I think we all get the idea of privacy of our data in the cloud.  For example, if you put your personal financial data in the cloud to either be stored and/or used by an application, you want to make sure the data is secure.  If it's just storage, then you can personally encrypt the data before you store it in the cloud using encryption solutions like PGP.  If you're lucky enough to have a cloud provider that encrypts it for you, but gives you complete control over the encryption keys such that the provider doesn't have any encryption keys, then that's much easier and better than buying your own encryption technology and likely faster.  These are the simple approaches, but, in the case of the second example, may not be the easiest to achieve or really understand.
 
Here's where the legal issues start getting a bit interesting.  This has to do with who owns the encryption keys (cloud provider or user) and what does this give the owner the right to do with those keys and the data that is protected.  In the examples above, it's pretty straight forward.  The user owns the encryption keys and there's nothing the cloud provider can do with your data, short of deleting, archiving it, or locking your account.  At the end of the day it's just a jumbled blob of data.
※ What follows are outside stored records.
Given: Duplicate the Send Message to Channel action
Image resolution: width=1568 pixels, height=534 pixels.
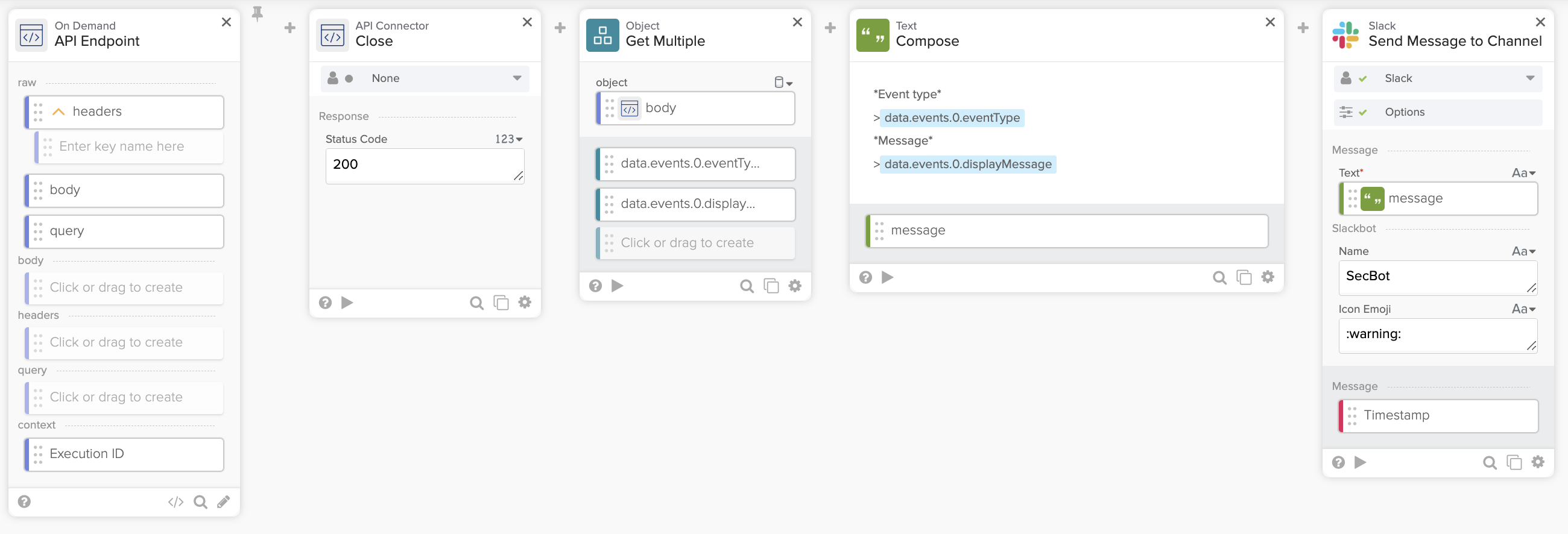Looking at the screenshot, I should [x=1514, y=462].
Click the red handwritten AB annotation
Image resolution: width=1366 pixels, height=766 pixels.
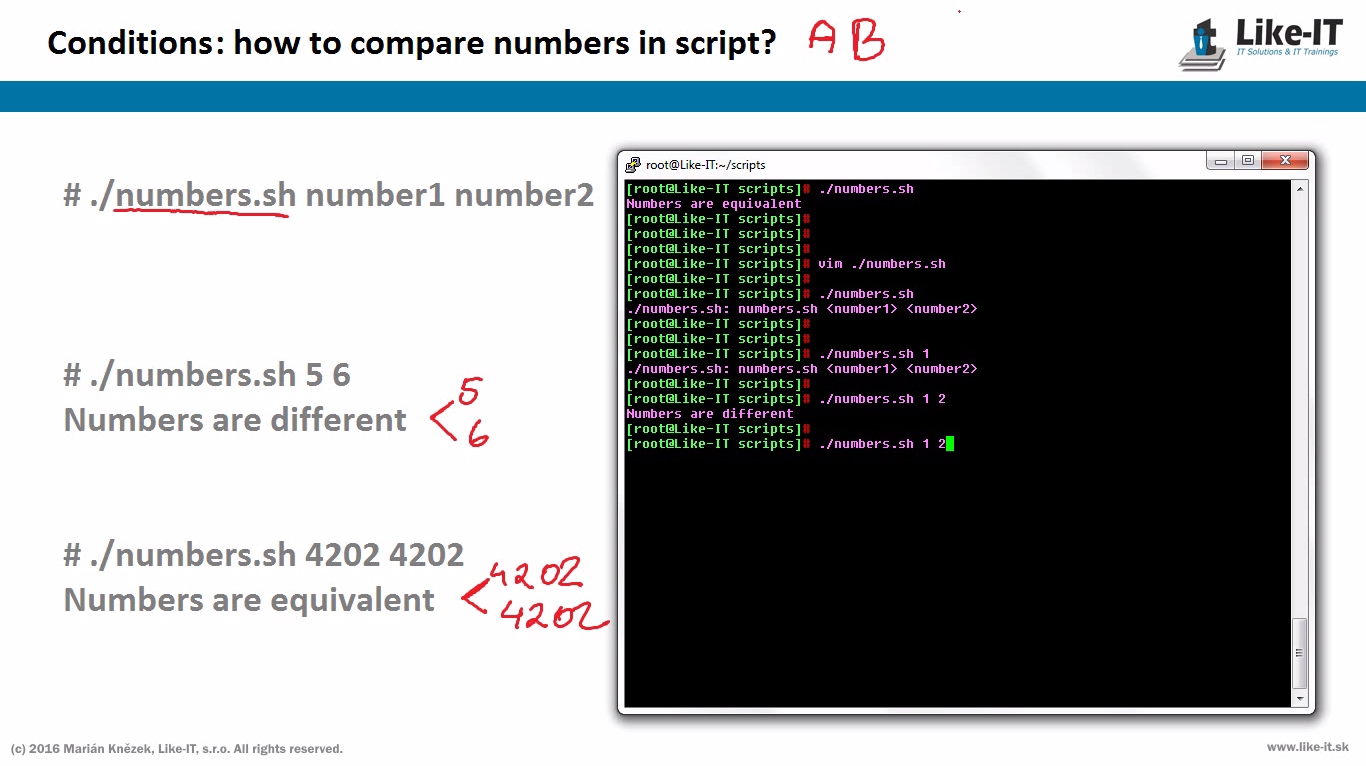coord(846,40)
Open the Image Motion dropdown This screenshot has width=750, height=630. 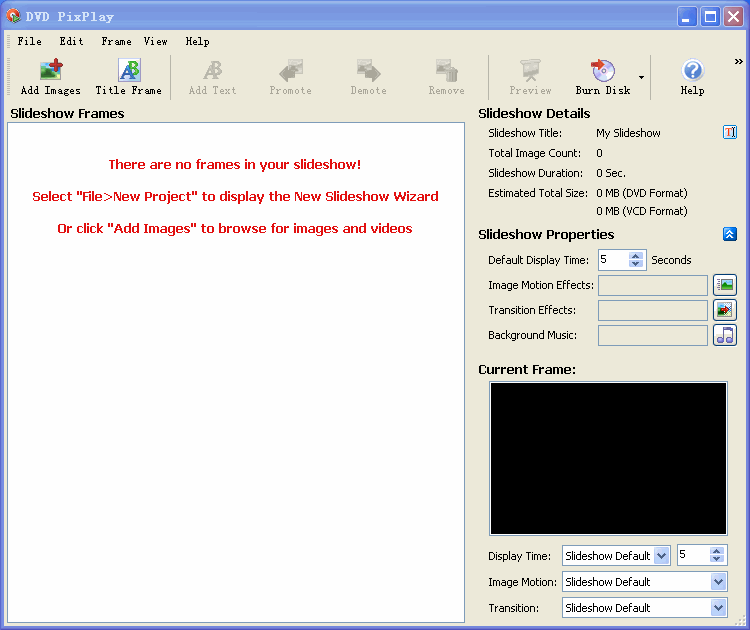coord(718,582)
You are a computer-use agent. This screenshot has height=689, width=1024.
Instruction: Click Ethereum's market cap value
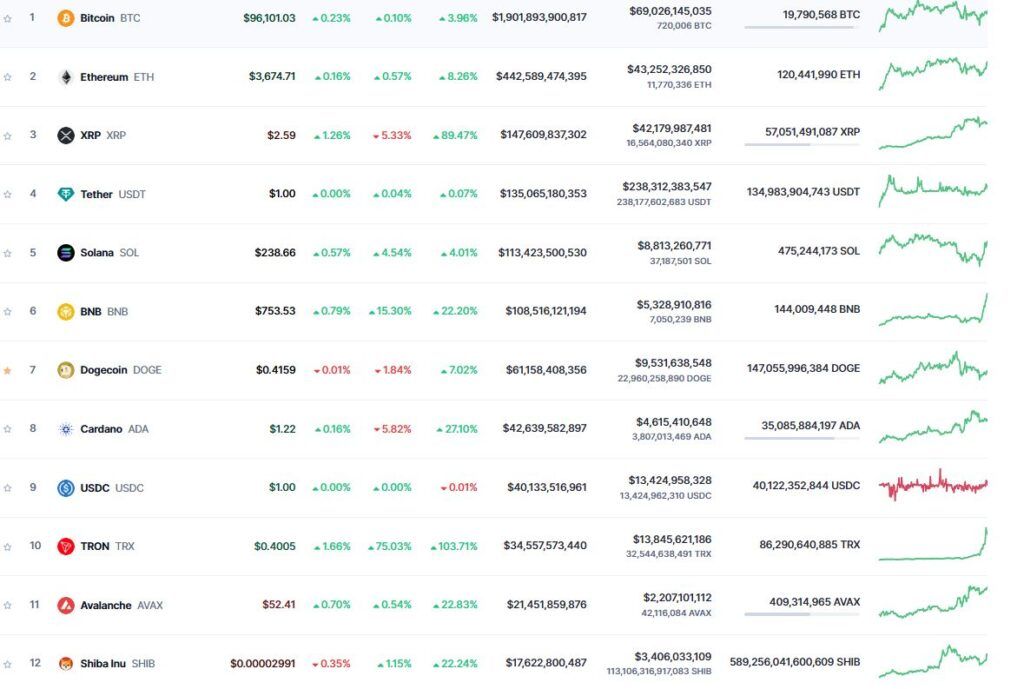(x=541, y=77)
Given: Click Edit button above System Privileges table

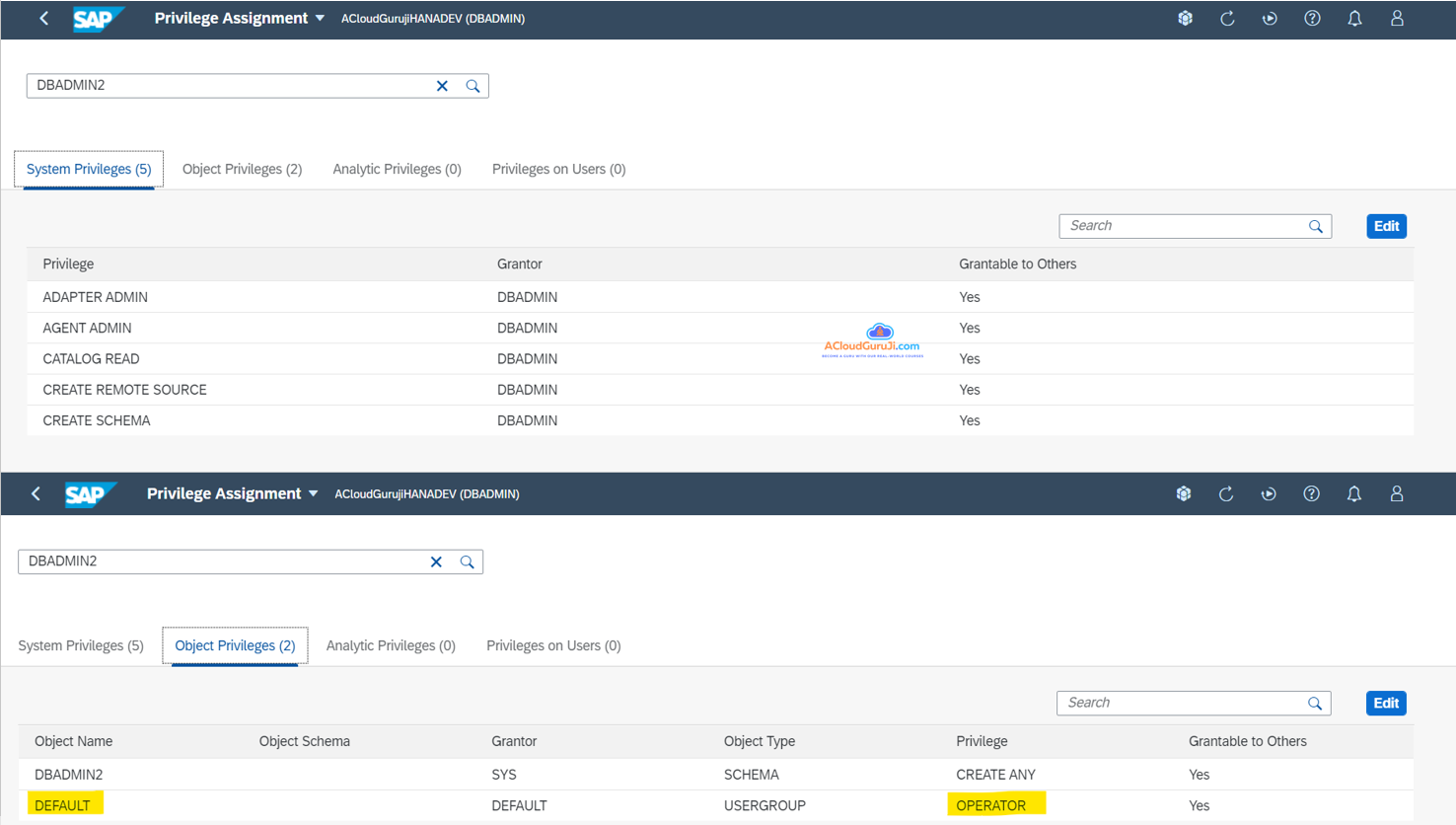Looking at the screenshot, I should click(x=1386, y=226).
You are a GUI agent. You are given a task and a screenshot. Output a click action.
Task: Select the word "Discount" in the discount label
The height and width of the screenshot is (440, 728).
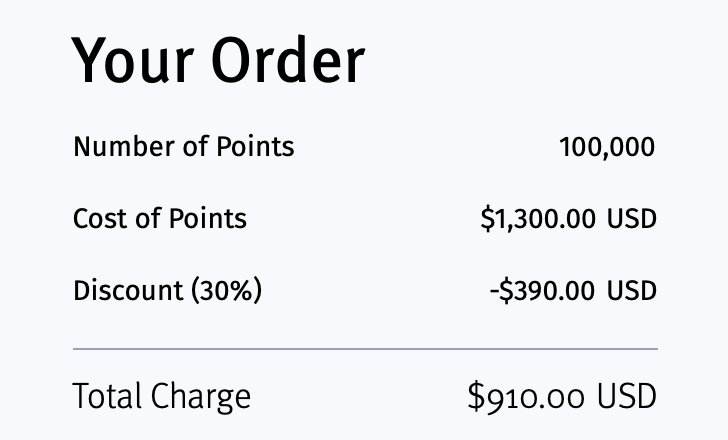128,291
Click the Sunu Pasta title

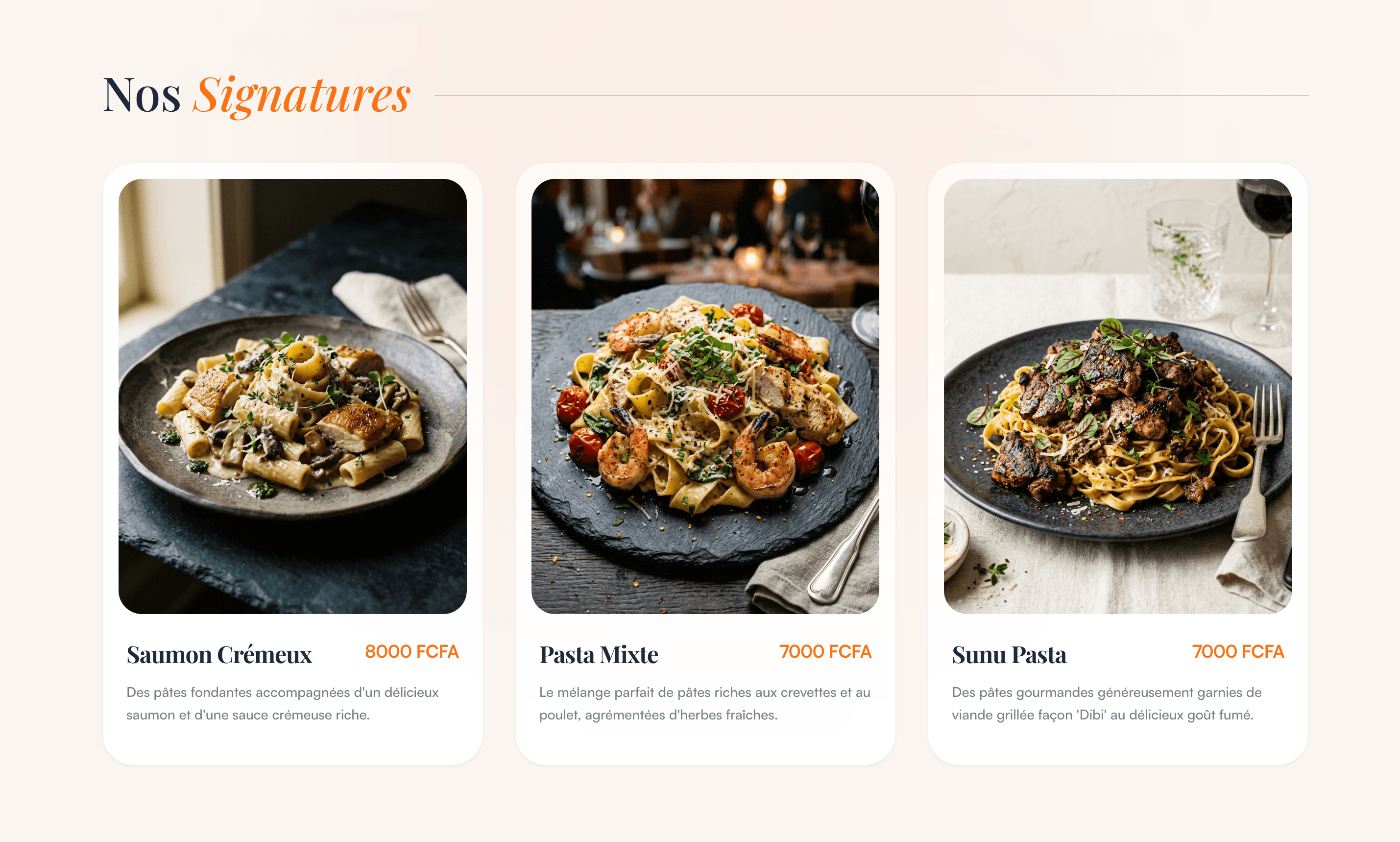point(1009,655)
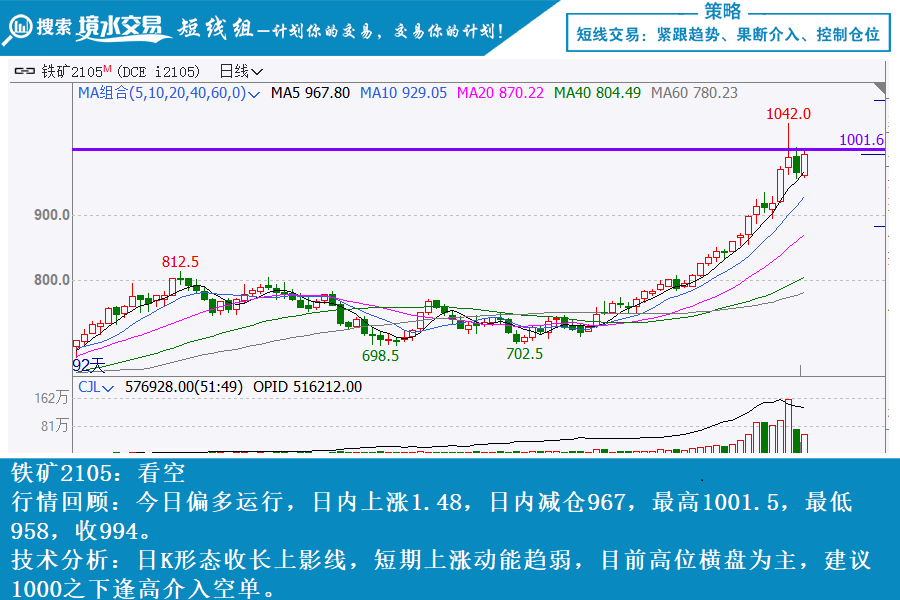Click the magenta MA20 870.22 label
Screen dimensions: 900x600
tap(500, 93)
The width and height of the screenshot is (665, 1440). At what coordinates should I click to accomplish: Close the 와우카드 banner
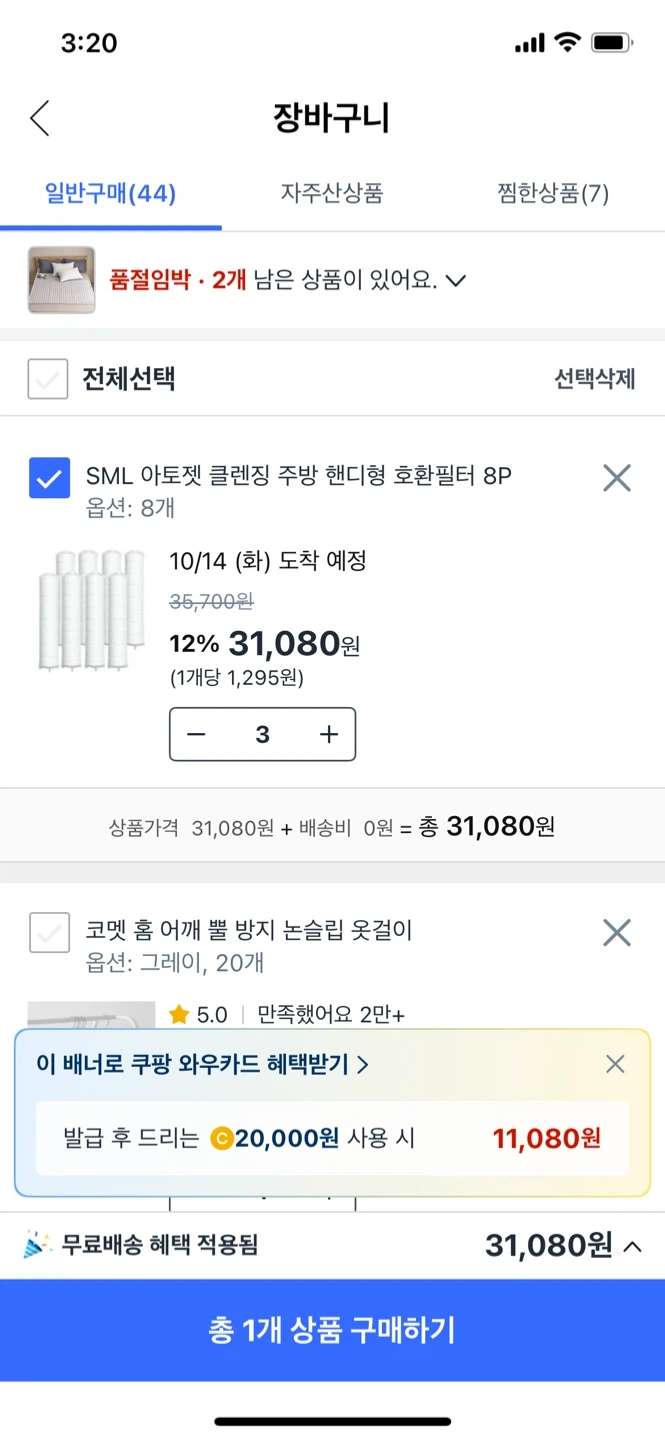(x=615, y=1064)
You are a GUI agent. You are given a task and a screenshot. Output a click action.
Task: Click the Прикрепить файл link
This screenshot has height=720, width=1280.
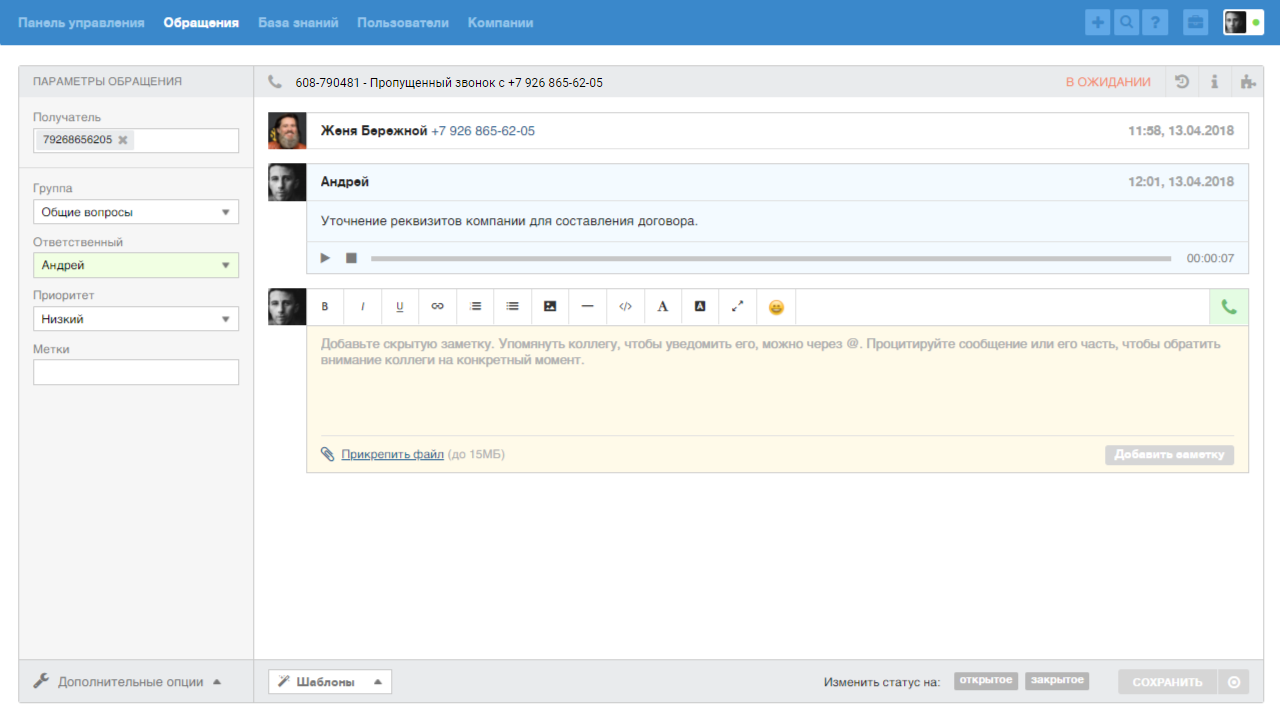[x=392, y=454]
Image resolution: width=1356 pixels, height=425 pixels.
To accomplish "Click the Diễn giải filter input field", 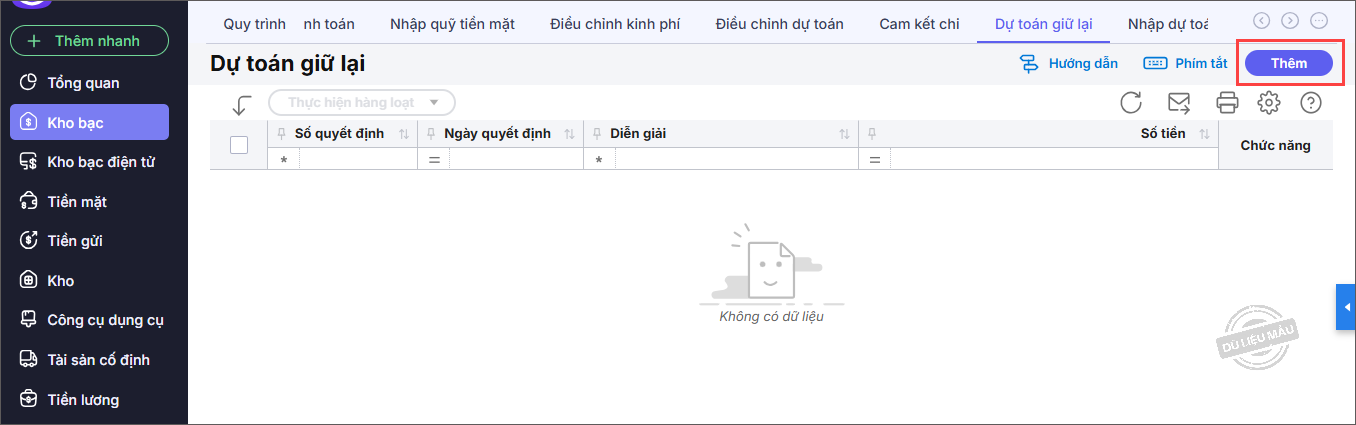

If, however, in the example above, the cloud provider controls the encryption keys then the cloud provider has control over your data as well as you do.  In fact, the cloud provider has more control since the provider can change the encryption keys at any time, potentially view your data without you knowing or, worse, locking your account and removing your access to the data. You now have your personal sensitive data in the cloud that is available for misuse, sale to third parties or, if a hacker gets into the cloud provider systems, they can probably find the keys and do what they want the data.
 
The other interesting dimension (or, confusing) is where law enforcement comes into play.  If, for some reason, law enforcement determines they must have access to the data stored in the cloud and the cloud provider has the encryption keys and your account password then they would be potentially compelled to give them access to any and all data.  Keep in mind, this may not have anything to do with you the individual, but could be potentially a broader need by law enforcement to search for something they need in order to discover who is at the other end of whatever case they’re working on.  In any case, you may not have control over who’s passing out or providing access to your sensitive data.  Now your sensitive data is potentially in the hands of folks outside the cloud provider and either is or isn’t adequately protected.
 
Clearly, what I've described above is a worse-case scenario, but when it comes to protecting our own personal sensitive data, we all need to consider what the worst case scenario would look like.  Over the years we've seen a lot of theoretical security scenarios become reality since the advent of world-wide use of the Internet and the ability to share data.  The lesson here is that if you're storing your own personal sensitive data with a cloud provider; make sure that only you own the encryption keys to your data.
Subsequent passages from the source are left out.